3. Bagaimana dampak perilaku Heteroseksual dalam kehidupan pribadi remaja?
6
1.3. Tujuan Penelitian
Sehubungan dengan rumusan masalah di atas, tujuan dari penelitian ini adalah:
1. Mengetahui pemahaman siswa dan siswi SMPN 7 Bandung akan arti
Heteroseksual.
2. Mengetahui dampak perilaku Heteroseksual terhadap perkembangan emosi
remaja.
3. Mengetahui dampak perilaku Heteroseksual dalam kehidupan pribadi remaja.
1.4. Manfaat Penelitian
Penelitian ini dilakukan dengan harapan dapat memberikan kegunaan baik secara
teoritis maupun praktis. Secara, teoritis penelitian ini berguna untuk pemahaman terhadap
istilah-istilah seks khususnya arti dari Heteroseksual.
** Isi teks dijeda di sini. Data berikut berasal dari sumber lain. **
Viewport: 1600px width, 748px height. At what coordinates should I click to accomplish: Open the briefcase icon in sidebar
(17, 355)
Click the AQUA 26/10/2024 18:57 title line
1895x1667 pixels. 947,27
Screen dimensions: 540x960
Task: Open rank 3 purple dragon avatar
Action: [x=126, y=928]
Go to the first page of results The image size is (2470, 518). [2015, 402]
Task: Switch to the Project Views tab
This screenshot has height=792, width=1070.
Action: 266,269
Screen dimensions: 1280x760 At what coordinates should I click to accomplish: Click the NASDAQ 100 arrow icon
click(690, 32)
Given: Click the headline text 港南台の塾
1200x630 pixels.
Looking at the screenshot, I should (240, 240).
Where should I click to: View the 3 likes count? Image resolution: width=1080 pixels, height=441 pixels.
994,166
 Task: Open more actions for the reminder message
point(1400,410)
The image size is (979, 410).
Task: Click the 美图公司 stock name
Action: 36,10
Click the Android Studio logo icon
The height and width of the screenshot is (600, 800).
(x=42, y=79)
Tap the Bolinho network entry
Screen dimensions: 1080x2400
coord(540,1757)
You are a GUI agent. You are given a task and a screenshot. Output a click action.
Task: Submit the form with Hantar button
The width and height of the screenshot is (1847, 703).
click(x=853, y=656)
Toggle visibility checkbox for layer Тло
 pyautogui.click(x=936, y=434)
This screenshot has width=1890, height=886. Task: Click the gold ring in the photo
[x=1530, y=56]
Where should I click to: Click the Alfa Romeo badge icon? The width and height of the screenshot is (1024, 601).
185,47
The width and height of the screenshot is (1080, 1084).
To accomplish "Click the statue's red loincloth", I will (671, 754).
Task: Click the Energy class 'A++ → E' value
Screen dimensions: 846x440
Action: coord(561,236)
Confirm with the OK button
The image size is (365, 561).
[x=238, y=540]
Secara praktis, penelitian ini
diharapkan bermanfaat bagi:
1. Penulis, sebagai wahana penambah pengetahuan serta pemahaman terhadap
istilah Heteroseksual dan dampaknya terhadap perkembangan emosi remaja.
2. Pembaca, sebagai media informasi tentang pemahaman remaja terhadap
istilah Heteroseksual dan hubungannya dengan emosi remaja.
1.5. Definisi Operasional
Untuk lebih mengetahui arti dari istilah-istilah pokok dan pengertian khusus dalam
penelitian ini, maka penulis akan memaparkannya secara operasional
7
a) emo·si /émosi/ n 1 luapan perasaan yang berkembang dan surut dalam waktu
singkat; 2 keadaan dan reaksi psikologis dan fisiologis (seperti kegembiraan,
kesedihan, keharuan, kecintaan, keberanian yang bersifat subjektif); 3 cak marah;
-- keagamaan getaran jiwa yang menyebabkan manusia berlaku religius;
ke·e·mo·si·an n perihal emosi: kalau pendekatan ini yang dipakai, kita akan dapat
menggambarkan derajat ~ seseorang.
b) re·ma·ja 1 a mulai dewasa; sudah sampai umur untuk kawin: ia sekarang sudah
-- , bukan kanak-kanak lagi; 2 a muda: pengantin perempuannya masih -- benar;
3 n pemuda: Pemerintah mendirikan gelanggang -- untuk sarana kegiatan
olahraga;
-- kencur ki remaja yang belum cukup umur; me·re·ma·ja·kan v 1 memudakan
(menjadikan muda); mengganti dengan (tenaga) yang muda: ~ pegawai negeri; 2
ki memugar; memperbaharui: penduduk Jakarta sedang giat ~ kotanya dengan
melebarkan jalan-jalan kampung; pe·re·ma·ja·an n proses, cara, perbuatan
meremajakan: di daerah itu akan dilaksanakan program ~ dan intensifikasi
penanaman kelapa sawit; ~ kota usaha perbaikan kota seperti pemugaran gedung
dan sarana lain sehingga dapat lebih dimanfaatkan dan mengubah penggunaan
lingkungan yang dahulunya.
c) Heteroseksual he.te.ro.sek.su.al [a] cenderung untuk melakukan hubungan seks
dengan orang yang berbeda jenis kelamin.